I’ve been having some really interesting conversations with friends about unity vs diversity, generalizations vs connectedness…
One friend has a very cool belief system regarding symbiotic unity, in which pieces retain individual identity and diversity, yet all form a part of a whole, and benefit each other. This is a beautiful vision of unity.
Yet in so many of the books I’ve been reading (especially Finding Your Religion), there is this…prescriptive unity, this “we are all the same!” and “we all connect to the same Truth, just in different ways!” which is very, very…alienating to me.

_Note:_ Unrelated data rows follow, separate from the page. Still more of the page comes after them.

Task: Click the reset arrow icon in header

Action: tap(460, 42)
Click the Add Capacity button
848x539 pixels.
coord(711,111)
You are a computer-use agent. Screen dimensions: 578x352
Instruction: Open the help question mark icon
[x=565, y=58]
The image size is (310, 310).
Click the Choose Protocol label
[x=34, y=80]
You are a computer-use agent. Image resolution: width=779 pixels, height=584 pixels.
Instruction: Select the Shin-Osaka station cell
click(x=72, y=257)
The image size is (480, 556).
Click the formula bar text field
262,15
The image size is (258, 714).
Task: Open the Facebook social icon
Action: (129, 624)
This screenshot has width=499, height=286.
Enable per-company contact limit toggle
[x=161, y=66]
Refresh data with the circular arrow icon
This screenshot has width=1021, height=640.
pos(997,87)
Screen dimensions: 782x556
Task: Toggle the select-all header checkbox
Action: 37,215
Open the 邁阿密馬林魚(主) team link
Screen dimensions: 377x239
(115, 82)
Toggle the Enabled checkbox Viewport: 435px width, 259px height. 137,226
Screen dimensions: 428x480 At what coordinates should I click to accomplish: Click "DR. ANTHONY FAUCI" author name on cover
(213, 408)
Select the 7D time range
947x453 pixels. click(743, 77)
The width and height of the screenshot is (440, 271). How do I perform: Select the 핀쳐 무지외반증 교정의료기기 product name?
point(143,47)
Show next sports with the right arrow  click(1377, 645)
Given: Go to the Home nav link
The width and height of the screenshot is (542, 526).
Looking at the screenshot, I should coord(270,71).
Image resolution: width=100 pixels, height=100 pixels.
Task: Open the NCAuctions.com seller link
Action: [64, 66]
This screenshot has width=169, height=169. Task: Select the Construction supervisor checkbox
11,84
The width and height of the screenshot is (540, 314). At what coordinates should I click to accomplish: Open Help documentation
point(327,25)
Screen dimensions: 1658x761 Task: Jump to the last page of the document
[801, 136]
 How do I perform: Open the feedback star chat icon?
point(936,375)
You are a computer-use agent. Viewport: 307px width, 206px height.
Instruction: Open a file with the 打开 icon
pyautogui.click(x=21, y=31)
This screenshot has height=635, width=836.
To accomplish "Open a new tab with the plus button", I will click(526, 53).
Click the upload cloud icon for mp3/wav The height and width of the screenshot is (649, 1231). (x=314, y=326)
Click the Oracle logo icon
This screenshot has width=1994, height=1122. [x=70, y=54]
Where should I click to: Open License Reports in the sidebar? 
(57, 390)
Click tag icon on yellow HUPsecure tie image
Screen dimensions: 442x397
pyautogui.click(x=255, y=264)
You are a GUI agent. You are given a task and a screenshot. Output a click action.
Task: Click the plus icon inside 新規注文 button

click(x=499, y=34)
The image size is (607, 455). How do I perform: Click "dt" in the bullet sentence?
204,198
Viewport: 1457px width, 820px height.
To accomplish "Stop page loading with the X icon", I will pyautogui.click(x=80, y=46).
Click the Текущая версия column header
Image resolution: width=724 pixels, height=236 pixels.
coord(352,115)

It feels reductive, and simplistic, and insulting to me to say that no matter what, no matter how I feel or interpret or relate to my experiences, they will always lead me to the same Entity, which is differently called God or Science or Nature or Truth or the Universe or the Ultimate Reality or the Way or some other [definite article Capitalized Transcendent Sacred].
As if no matter what I do, no matter how I deconstruct and reconstruct and shift perspective and am critical of any Platonic Essence or Universal Truth — no matter what, anything in which I find meaning, is merely another facet of Your God.
As if I will always and forever be tied to this inescapable association, even if my most basic premise is “NOT that.” As if I can never actually reject all of Christianity, specifically, because it is too damn big and I’m only allowed to reject the pieces that hurt me directly, but that’s a fundamental misapplication and mistranslation and Not the REAL Christianity / Understanding of God.
ffjfgnjfsdkbg. I seriously need some distance from Christianity, and it is extremely hard to find (at least, in the UU and atheist and New Age books I’ve been reading). And I’m not sure if that bleedover is what’s affecting my sense of “holy shit, why is everything about The Way and how This Solves Everything and how Universally Relevant it is and how every other thing is Actually The Same” (here I think about what I’ve read of Taoism and Buddhism — maybe Confucianism too).
My, like, actual philosophy, is so centered around Not Assuming Experience and around Infinite Diversity, and around deconstructing “same”ness as a reason for Worth (and instead calling on innate worth even and especially in difference)…that I just. Am having a really hard time hearing about Unity.
And it’s weird, because I’ve very much had experiences that I would describe as connecting to The Universe and to The Timeline. …except now that language feels kinda tainted. (And also the way I conceptualize this is changing…multiverses, and deconstructing Alpha timelines versus how they can be simply different, etc.)
In some ways it’s like “prayer.” The word is too fraught with connotations I don’t want; I really doubt I could ever reclaim it for my purposes, and I don’t really want to. It still, however, is closer than any other single word somehow, in capturing something about focusing willpower and sending wishes out into existence and letting them go, and hoping they bring goodness. It’s a kind of magic, but not a spell (not that I really do spells actually), a kind of energy work maybe, but…I dunno. Damn. I don’t mean to simplify prayer, or magic, I just. Liminal things, in different frameworks.
I guess I’m just so so wary of how Unity gets wielded in a universalizing, homogenizing way and becomes this Default that assimilates without being change. And that quote up there, about how atheists (and secularists and nonbelievers) are a sticky thorn to the we-all-really-believe-the-same-thing narrative, means a lot to me in that context. Like, not in a moral, we-agree-killing-is-bad way, but in a…a, Believing in Ultimately the Same thing, isn’t necessary or an important goal, and is kind of a messed up priority.
Iiiii feel like I’m talking in circles now. It’s hard for me to get at what I mean here. And I see “atheist” being too easily twisted into “Sciencist” and being appropriated into the narrative of ultimate-truth(-and-its-facets). Which is why “secularist” is becoming important to me. And “nonbeliever,” too.
I don’t think this is a pedantic semantics thing. It feels meaningful and important and significant.
(Also…unity/universalizing and “we are all human” and. Heh. Being nonhuman. And just generally being outside of “we all” statements, to some extent intentionally. But also things like “we all have inherent worth and dignity” are good! But not “we all experience X” because when is that ever 100% true, actually — not for various definitions of attraction, love, “empathy,” probably even things like happiness.)